Gather each line of the entries below that contains the word "should", and copy every such line in full.

_INPUT RECORDS:_
** START **

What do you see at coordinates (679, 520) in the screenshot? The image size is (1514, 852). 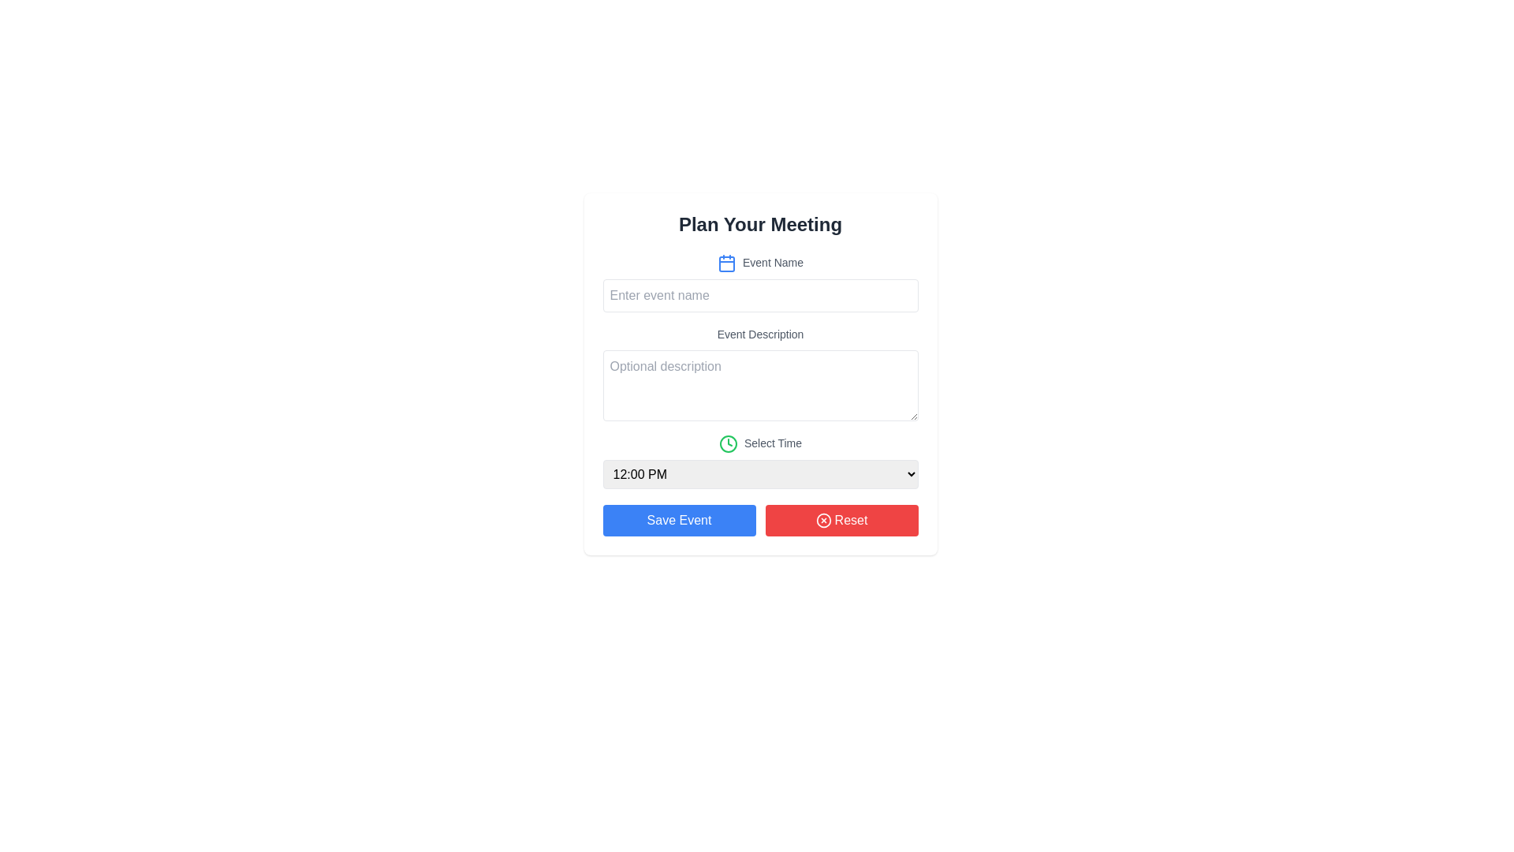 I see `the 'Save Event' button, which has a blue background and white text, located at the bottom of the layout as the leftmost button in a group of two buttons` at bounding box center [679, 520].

** END **
** START **

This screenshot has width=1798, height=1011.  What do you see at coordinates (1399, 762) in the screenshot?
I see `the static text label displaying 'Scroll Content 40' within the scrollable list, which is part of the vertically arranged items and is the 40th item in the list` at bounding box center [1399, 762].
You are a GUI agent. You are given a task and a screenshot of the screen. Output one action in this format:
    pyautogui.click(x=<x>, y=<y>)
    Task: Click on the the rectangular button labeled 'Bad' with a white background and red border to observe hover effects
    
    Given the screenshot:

** END **
** START **

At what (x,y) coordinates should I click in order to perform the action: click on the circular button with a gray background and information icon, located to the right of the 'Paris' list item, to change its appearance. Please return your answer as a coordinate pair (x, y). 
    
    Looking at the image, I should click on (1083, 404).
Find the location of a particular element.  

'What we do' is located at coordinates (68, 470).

** END **

_RIGHT ANSWER:_
At what (x,y) coordinates should I click in order to perform the action: click on the circular button with a gray background and information icon, located to the right of the 'Paris' list item, to change its appearance. Please return your answer as a coordinate pair (x, y). 
    Looking at the image, I should click on (1083, 404).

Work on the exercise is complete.